When Bruce and I were married (29 years ago today — why yes, I was an infant…) his mother gave me a small stack of his “favorite” recipes typed up on 4″ x 6″ cards. Being a dutiful sort of person, I tried most of them at least once. At some point along the way I learned that he was unfamiliar with some, indifferent toward others, and so I stopped trying so hard. A recipe for melting moments was among those cards she gave me nearly three decades ago. There are no oats and no lard in her version, and if I remember correctly, no egg. The important thing, however, and something she made sure I understood, was that it was a Scottish recipe, a symbol of his origins. Which is odd, as he is as much of English descent as Scottish if not more so, and German, and maybe Czech, and possibly a little who knows what else. But it is the Scot that is remembered, celebrated, treasured even. That is the patrilineal line, and so, no surprise, it is the story told. Even in a recipe, written out by his German/Czech/English most-likely-not-at-all-Scottish mother.
Of course I base these musings on the origins of surnames as we know them, not necessarily the ones his ancestors were born owning. I have had to do the same for my own ancestors. We both are descendants of people who seem to have left homelands and rarely, if ever, looked back. People who married, built homes and families, made new lives in a new world and at some point stopped either remembering or telling their stories, and whose children forgot the old world as quickly as a generation passes, if not quicker.

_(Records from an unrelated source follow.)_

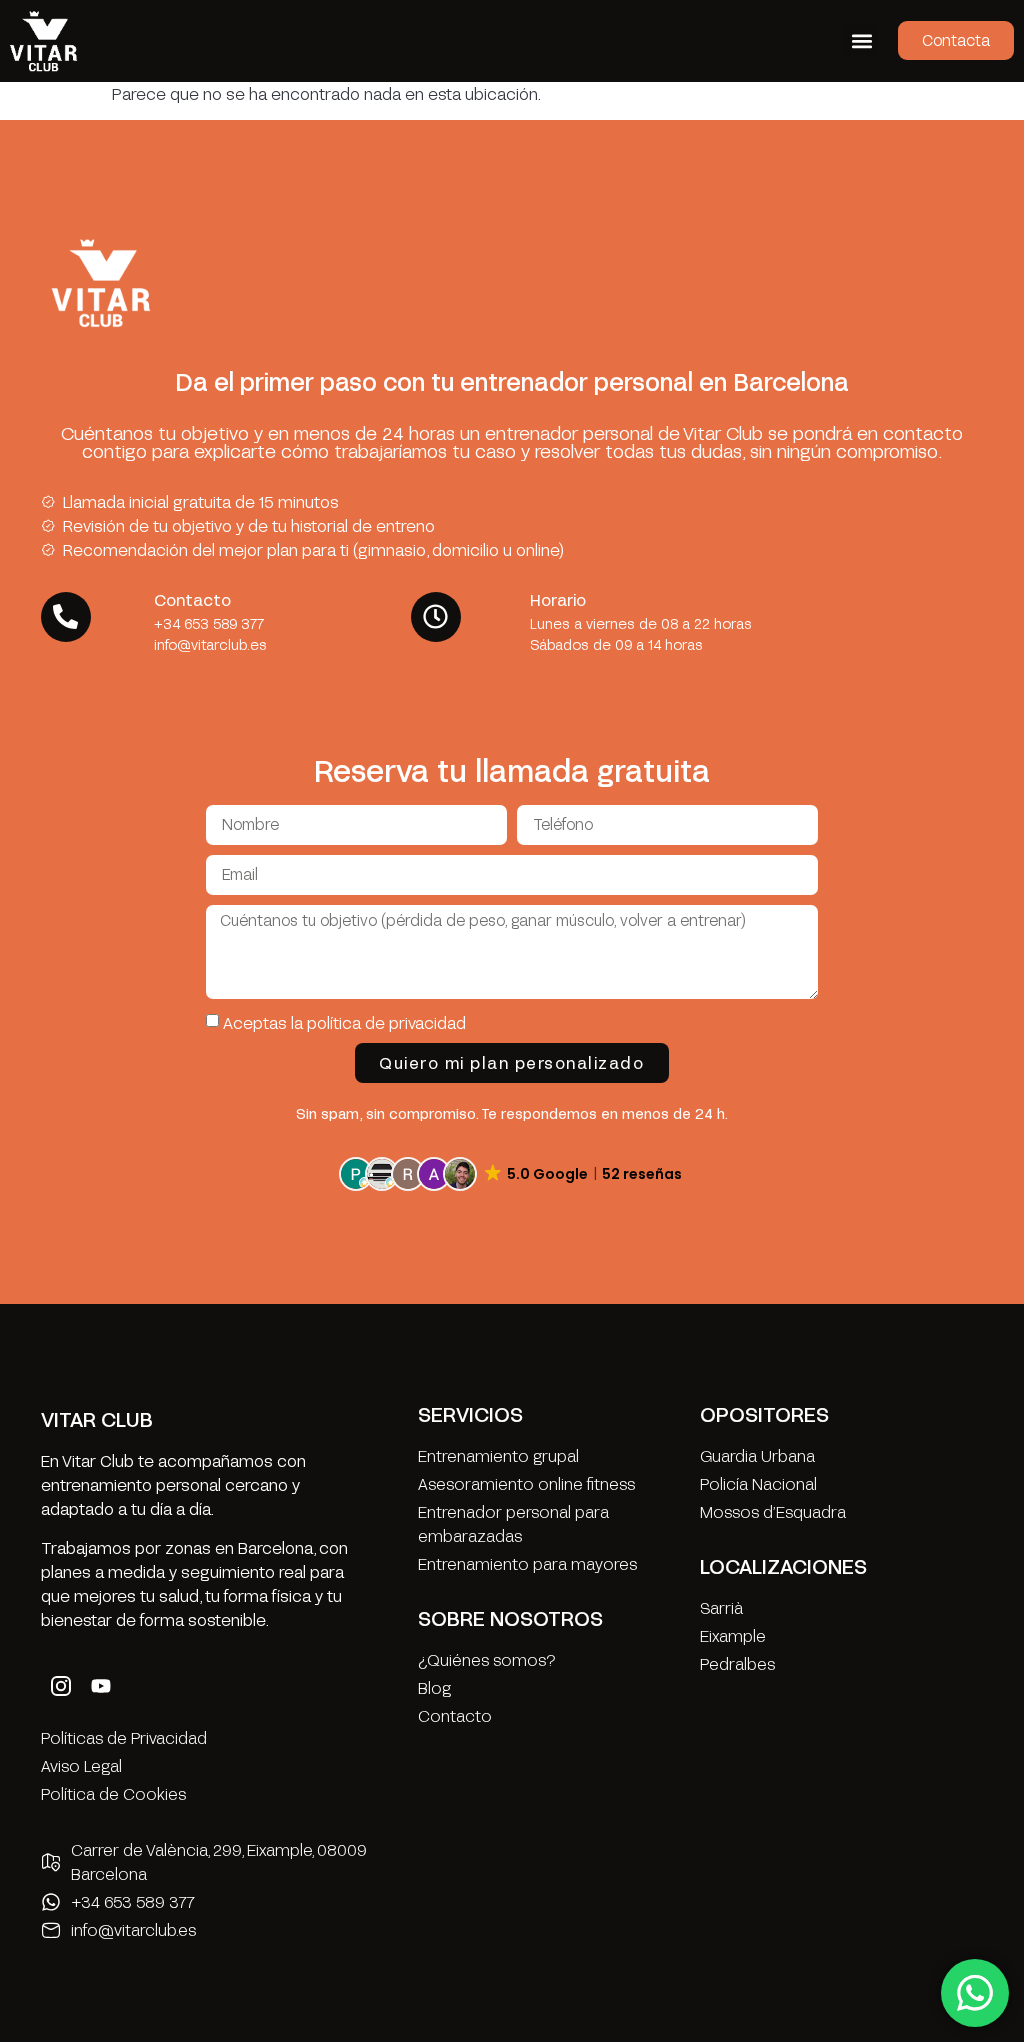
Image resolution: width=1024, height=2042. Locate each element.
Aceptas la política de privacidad (344, 1022)
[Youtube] (101, 1686)
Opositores (764, 1414)
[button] (861, 40)
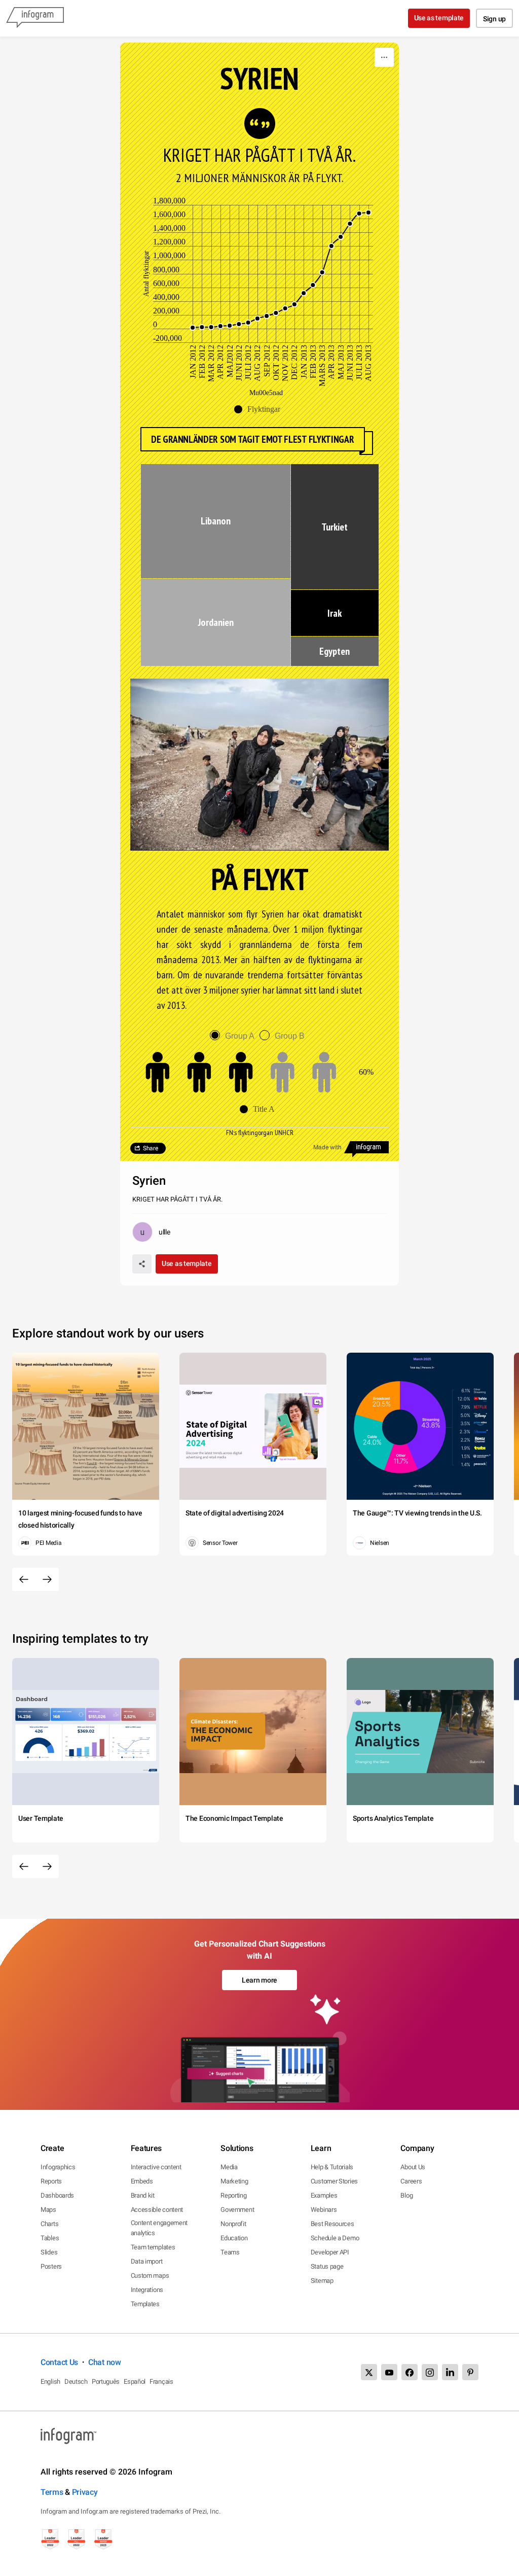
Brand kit (143, 2195)
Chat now (104, 2362)
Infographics (58, 2167)
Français (161, 2381)
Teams (230, 2252)
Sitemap (322, 2280)
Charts (49, 2224)
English (50, 2381)
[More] (384, 57)
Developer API (330, 2252)
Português (106, 2381)
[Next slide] (47, 1579)
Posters (51, 2266)
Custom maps (150, 2275)
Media (229, 2167)
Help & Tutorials (332, 2167)
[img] (215, 521)
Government (237, 2209)
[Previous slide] (23, 1579)
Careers (411, 2181)
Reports (51, 2181)
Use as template (439, 18)
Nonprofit (233, 2224)
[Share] (142, 1264)
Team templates (153, 2247)
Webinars (324, 2209)
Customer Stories (334, 2181)
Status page (327, 2266)
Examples (324, 2195)
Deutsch (76, 2381)
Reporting (233, 2195)
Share (150, 1148)
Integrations (147, 2289)
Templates (145, 2304)
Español (134, 2381)
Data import (147, 2261)
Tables (50, 2238)
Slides (49, 2252)
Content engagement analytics (159, 2228)
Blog (406, 2195)
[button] (259, 409)
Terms (52, 2492)
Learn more (259, 1980)
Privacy (85, 2492)
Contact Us (59, 2362)
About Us (412, 2167)
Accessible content (157, 2209)
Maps (48, 2209)
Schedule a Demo (335, 2238)
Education (233, 2238)
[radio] (235, 1036)
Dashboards (57, 2195)
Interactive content (156, 2167)
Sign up (494, 19)
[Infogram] (35, 18)
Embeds (142, 2181)
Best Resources (332, 2224)
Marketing (234, 2181)
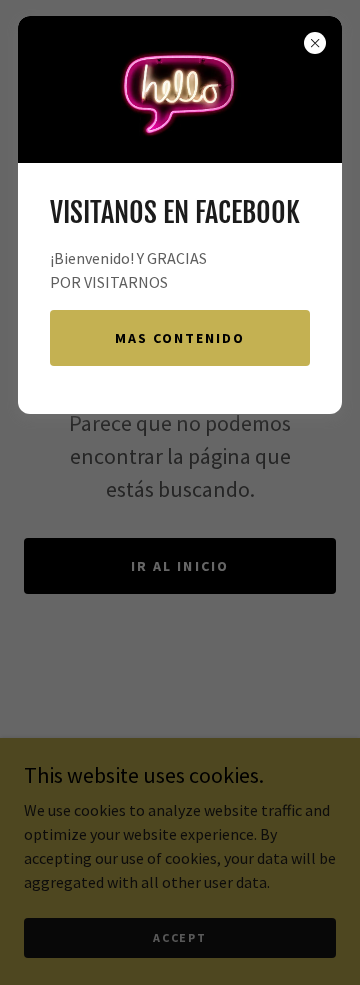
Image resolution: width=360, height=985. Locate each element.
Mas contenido (180, 338)
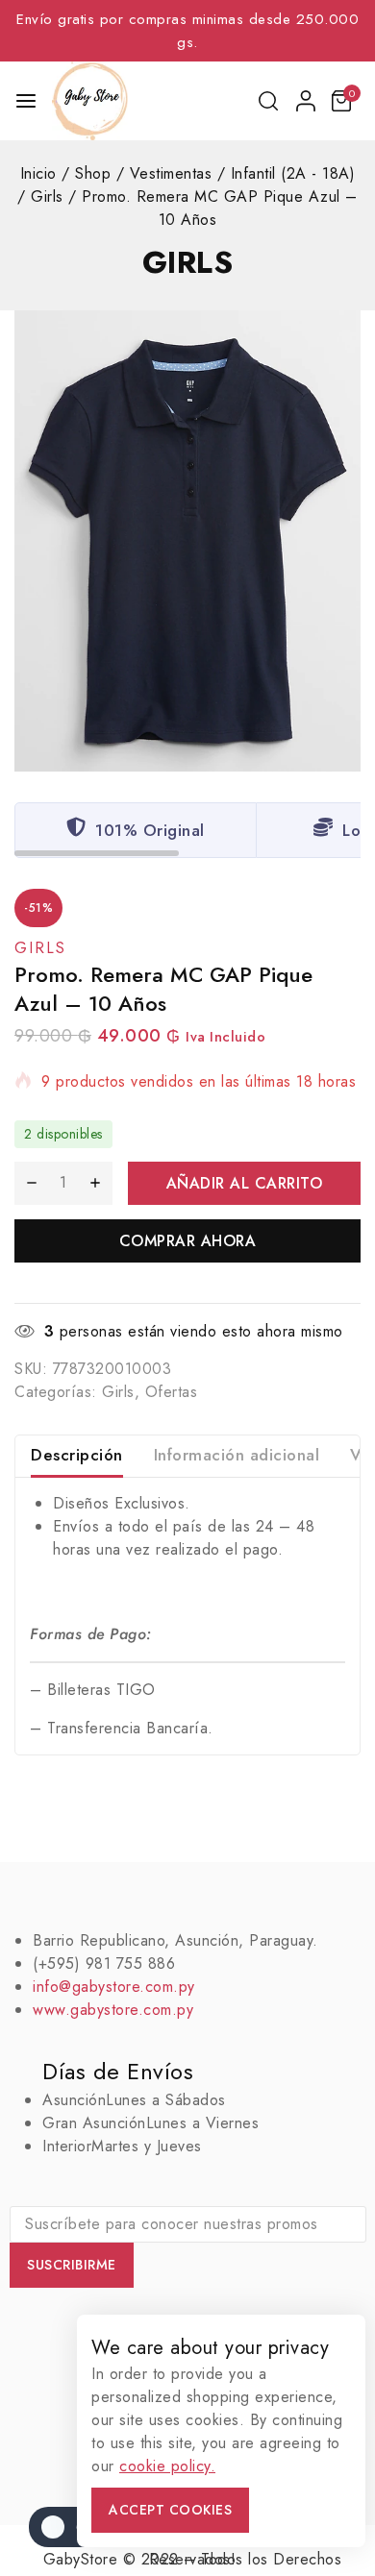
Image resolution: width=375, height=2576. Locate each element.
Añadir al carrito (244, 1183)
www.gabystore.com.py (113, 2010)
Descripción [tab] (77, 1454)
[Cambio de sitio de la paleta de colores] (67, 2527)
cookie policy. (167, 2466)
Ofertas (171, 1392)
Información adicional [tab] (237, 1454)
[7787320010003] (187, 541)
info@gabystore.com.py (114, 1986)
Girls (188, 262)
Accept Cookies (170, 2509)
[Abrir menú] (26, 100)
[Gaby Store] (90, 100)
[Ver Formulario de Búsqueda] (270, 100)
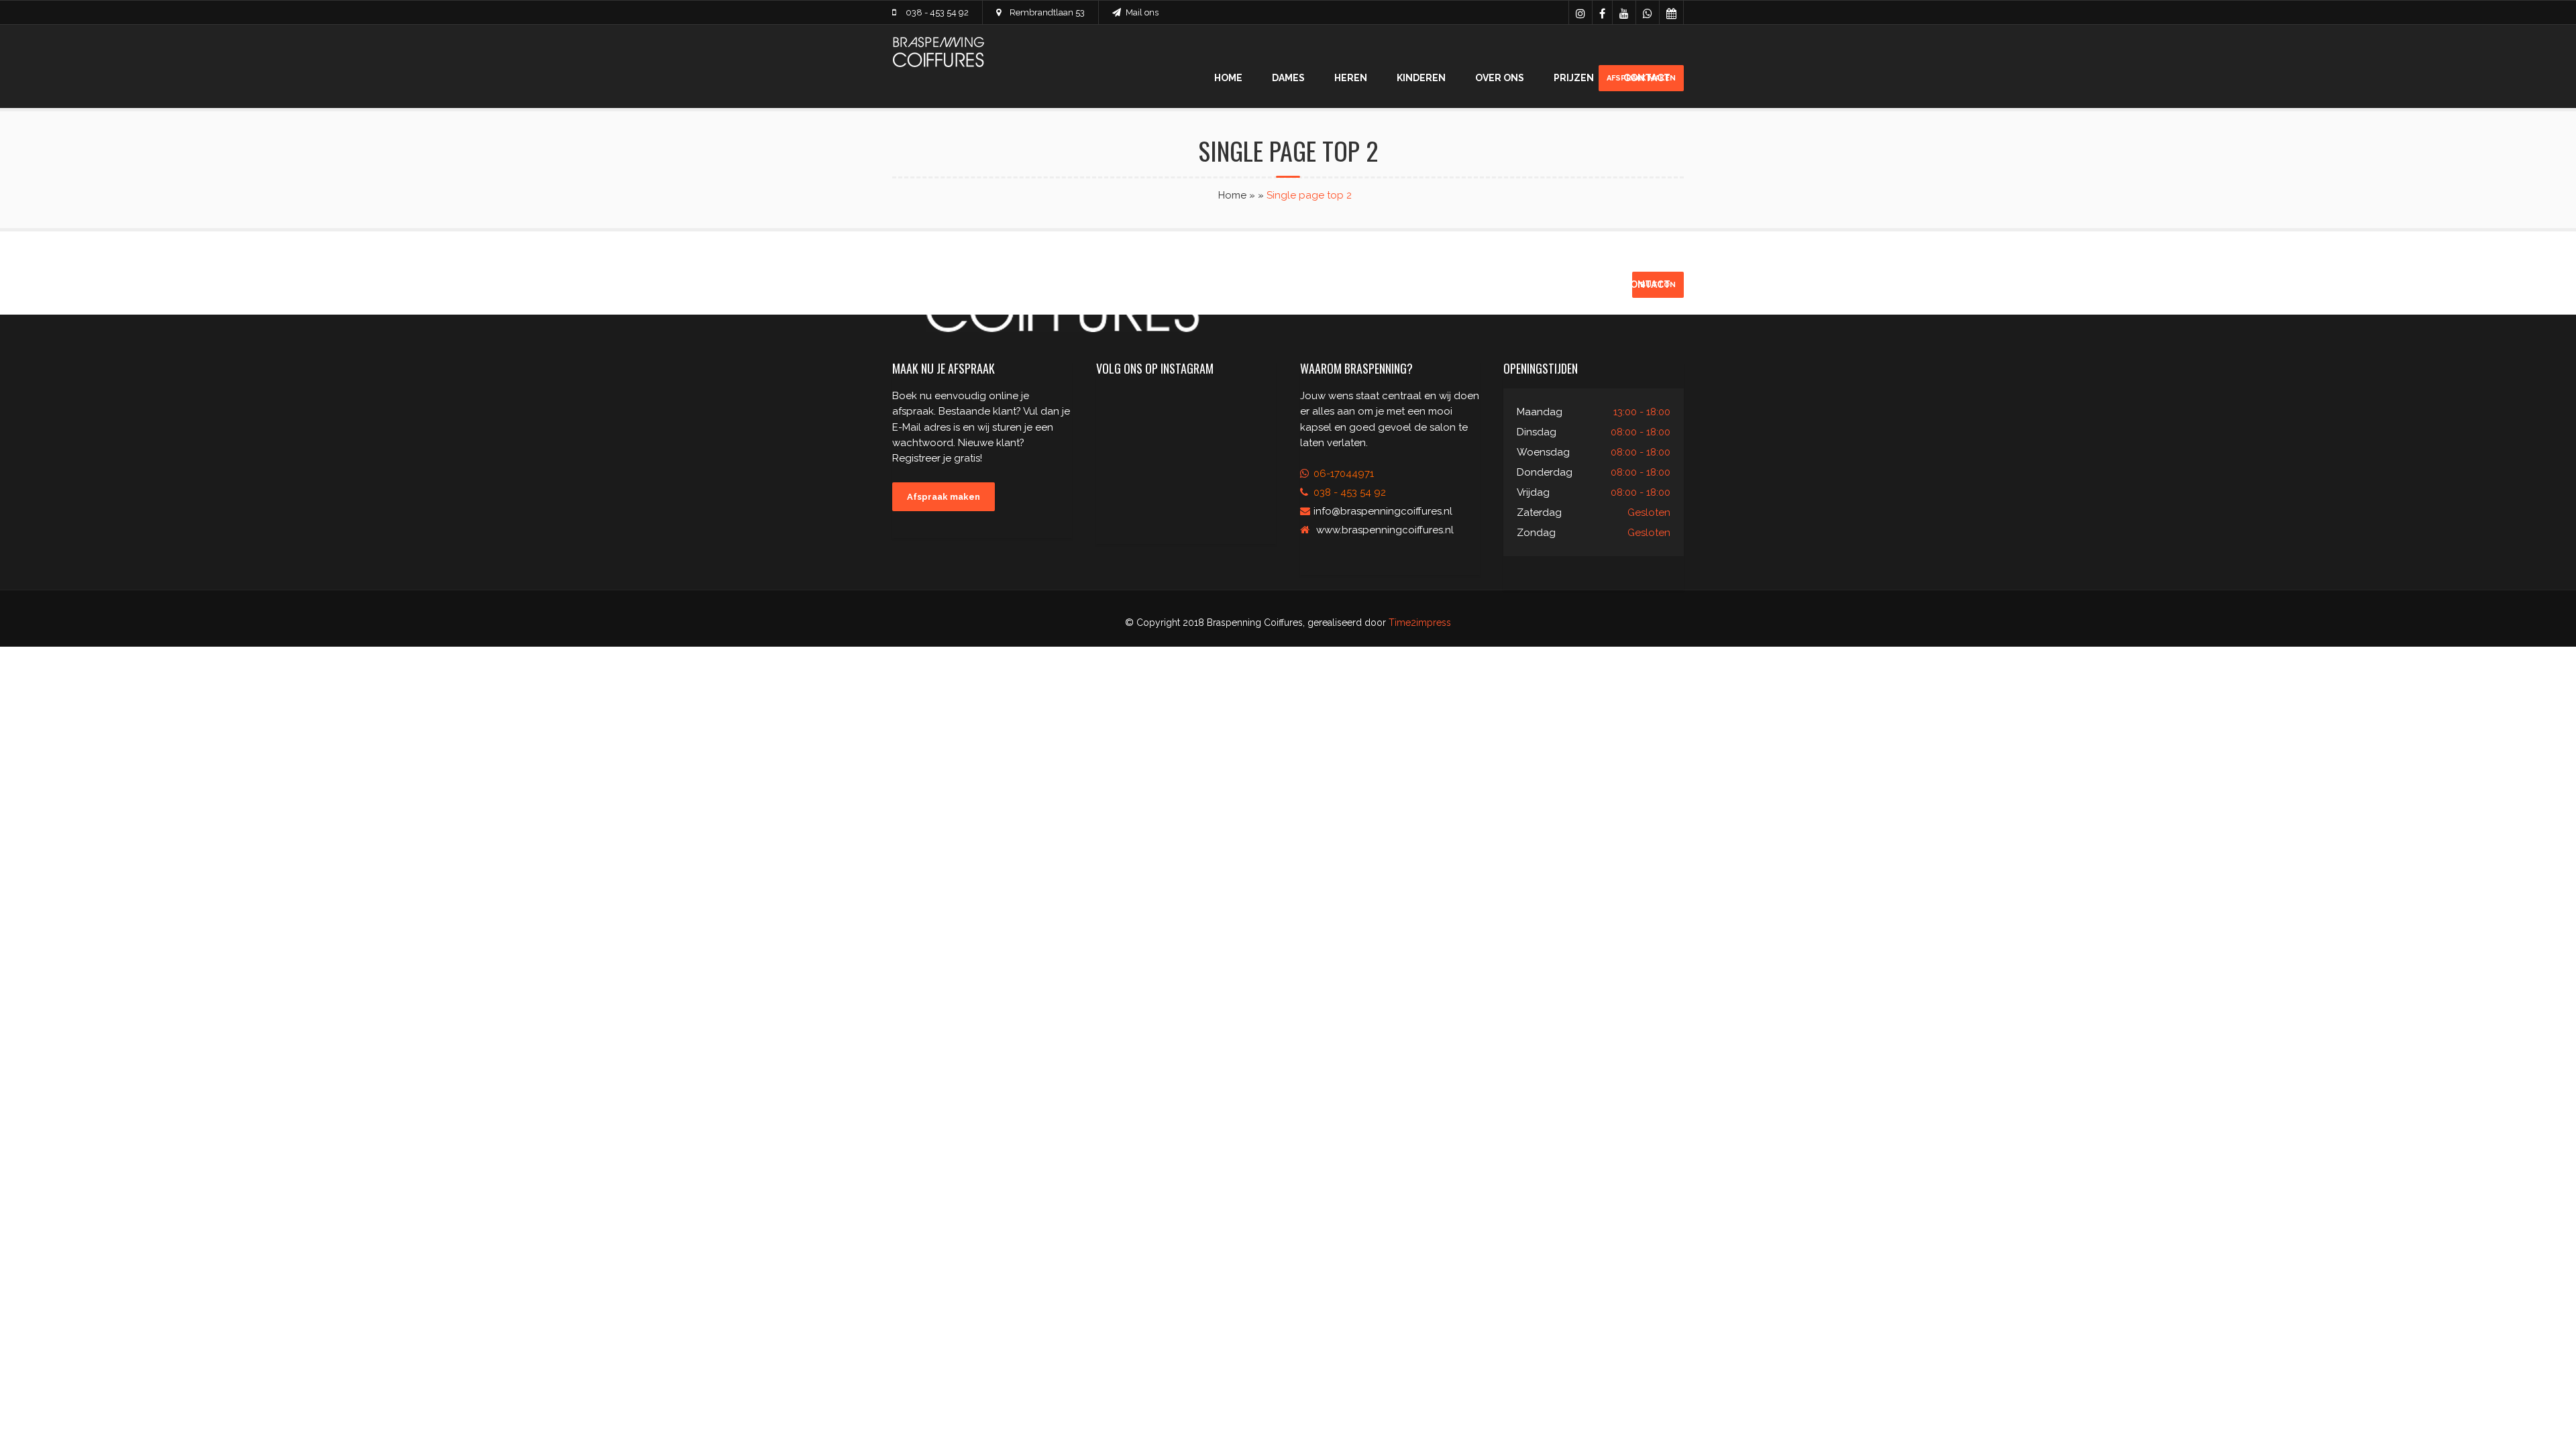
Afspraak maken (943, 497)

Not that I am complaining. Just wondering aloud what might have necessitated all that forgetting. Or was it more accidental? Was it just the same natural attrition of seemingly useless bits of the past devalued by the tyranny of the urgent in the here and now that everyone experiences to one degree or another? Whatever, they brought Bruce to me, and me to Bruce, and then Kate to both of us. It would, however, be nice to know their stories, to know their flesh a bit, and although they are long gone, have a chance to say thank you.